Supervised Machine Learning, Regression Modelling, EDA, Data Cleaning & Analytics

Primary LanguageJupyter Notebook

IMBD Ratings Predictor: Project Overview

  • Created a tool that predicts movie ratings from the imbd website
  • Scraped over 2000 movies from imbd website using Python and Beautiful Soup
  • Engineered features from the genres to quatify the value for each genre such as drama, action, thriller, comedy, romance and so forth.
  • Optimized Linear, Lasso, Bayesian Ridge and Random Forest Regressor using GridSearchCV to reach the best model.
  • A deep dive into data leakage to prevent target from leaking into models I chose for an accurate prediction.
  • Evaluated the models using Mean Absolute Error for simplicity.


Python Version: 3.8
Packages: numpy, pandas, seaborn, matplotlib, Beautiful Soup, pickle
Scraper Github: Joseph Cowell Project 2
Scraper Article: https://towardsdatascience.com/scraping-tv-show-epsiode-imdb-ratings-using-python-beautifulsoup-7a9e09c4fbe5
Regression Article: Are low R-Squared Values always a Problem?
Data Leakeage Article Data Leakage in Machine Learning

Web Scraping

Tweaked the web scraper github repo (above) to scrape 2000 movies from imdb.com. With each movie, we obtained the following:

  • movie title
  • imdb rating
  • imdb raters
  • mpaa
  • genres
  • director
  • writer
  • stars
  • country
  • language
  • release date
  • budget
  • opening weekend
  • gross usa
  • cumulative worldwide
  • production companies
  • runtime (min)

Data Cleaning

After scraping the data, I needed to clean it up so that it was usable for our model. I made the following changes and created the following variables:

  • Renaming the columns
  • Removing movies without production companies
  • Creating a column for the release year of each movies
  • Dropping movies wihout ratings. Movies without ratings means that it does not have raters. Hence, movies without raters have been removed as well.
  • Removed the MPAA columns since there are too many missing values and filling in the MPAA would be inaccurate.
  • Impute missing values for {'Budget', 'Openning Weekend', 'Gross USA', 'cumulative worldwide'} with median.
  • Made columns for if different genres for each movie where some movies have combinations of genres as given below represented as binary:
    • Comedy
    • Action
    • Thriller
    • Fantasy
    • Drama
    • Western
    • Biography
    • Mystery
    • Musical
    • War
    • Sci-Fi
    • Sport
    • Music
    • Horror
    • Crime
    • Adventure
    • Family
    • Animation
    • History
    • Romance

Exploratory Data Analysis

Full Notebook can be view here

Model Building

First, I transformed the categorical variables into dummy variables. I also split the data into train and tests sets with a test size of 20%.
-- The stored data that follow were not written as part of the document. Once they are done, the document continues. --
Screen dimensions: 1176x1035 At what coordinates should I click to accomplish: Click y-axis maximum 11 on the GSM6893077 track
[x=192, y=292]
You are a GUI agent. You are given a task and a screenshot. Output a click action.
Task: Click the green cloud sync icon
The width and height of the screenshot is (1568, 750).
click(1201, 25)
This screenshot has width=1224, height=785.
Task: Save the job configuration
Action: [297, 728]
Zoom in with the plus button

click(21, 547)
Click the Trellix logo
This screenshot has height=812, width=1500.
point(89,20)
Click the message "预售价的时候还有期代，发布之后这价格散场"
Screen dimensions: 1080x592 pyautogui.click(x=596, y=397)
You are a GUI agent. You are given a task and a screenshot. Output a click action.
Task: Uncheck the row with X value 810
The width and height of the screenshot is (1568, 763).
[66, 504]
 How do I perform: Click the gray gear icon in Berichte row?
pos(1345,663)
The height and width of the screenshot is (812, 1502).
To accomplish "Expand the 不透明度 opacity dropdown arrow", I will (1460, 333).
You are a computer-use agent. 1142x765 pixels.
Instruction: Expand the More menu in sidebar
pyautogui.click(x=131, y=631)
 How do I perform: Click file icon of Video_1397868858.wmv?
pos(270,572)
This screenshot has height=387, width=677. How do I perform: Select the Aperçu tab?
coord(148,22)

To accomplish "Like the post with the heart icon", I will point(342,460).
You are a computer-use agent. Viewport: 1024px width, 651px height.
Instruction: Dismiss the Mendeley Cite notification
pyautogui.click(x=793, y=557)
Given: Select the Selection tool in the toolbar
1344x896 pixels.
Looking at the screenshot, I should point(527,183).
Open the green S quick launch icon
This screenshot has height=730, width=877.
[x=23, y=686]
I tried several different models and evaluated them using Mean Absolute Error. I chose MAE because it is relatively easy to interpret and outliers aren’t particularly bad in for this type of model.

Models I tried using Scikit learn are:

  • Multiple Linear Regression: Baseline for the model
  • Lasso Regression: Because of the sparse data from the many categorical variables in genres, I thought a normalized regression like lasso would be effective.
  • Bayesian Ridge: Chosen with regards to the sparsity of the data and ideal for dealing with data containing multiple outliers.
  • Random Forest Regressor: With the sparsity of data, I assume that it would be a good fit

Full Notebook for Model Building can be view here

Model Performance

So far, The Random Forest model far outperformed the other approaches on the test and validation sets.

  • Linear Regression Model: MAE= 0.558
  • Lasso Regression Model: MAE= 0.540
  • Bayesian Ridge Regression Model: MAE= 0.541
  • Random Forest Model: MAE= 0.505
  • Average Random Foreest and Linear Regression: MAE= 0.515

Regression Analysis

Based on the regression model, the R-squared is found to 0.426 which is seemingly low. However, it is not necessarily bad as studies that try to explain human behavior generally have R2 values less than 50%. People are just harder to predict than things like physical processes. Article related to this explanation can be found in the references above.

Exploration into Data Leakage

Throughout the modeling, it is found that the model I chose has been performing a little too well when adding in Directors and Writers to the model which gives an R2 = 0.875.

Hence, after researching several articles regarding data leakage, it is obvious that the target is leaking into the model which destroyed the purpose of predictions.